• WHAT IS NEEDED: Write out each entry word for word.

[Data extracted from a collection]
________

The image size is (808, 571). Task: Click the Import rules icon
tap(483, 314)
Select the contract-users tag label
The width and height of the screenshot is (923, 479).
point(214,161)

________

• RESPONSE:
The image size is (808, 571). Task: Click the Import rules icon
tap(483, 314)
Select the contract-users tag label
The width and height of the screenshot is (923, 479).
point(214,161)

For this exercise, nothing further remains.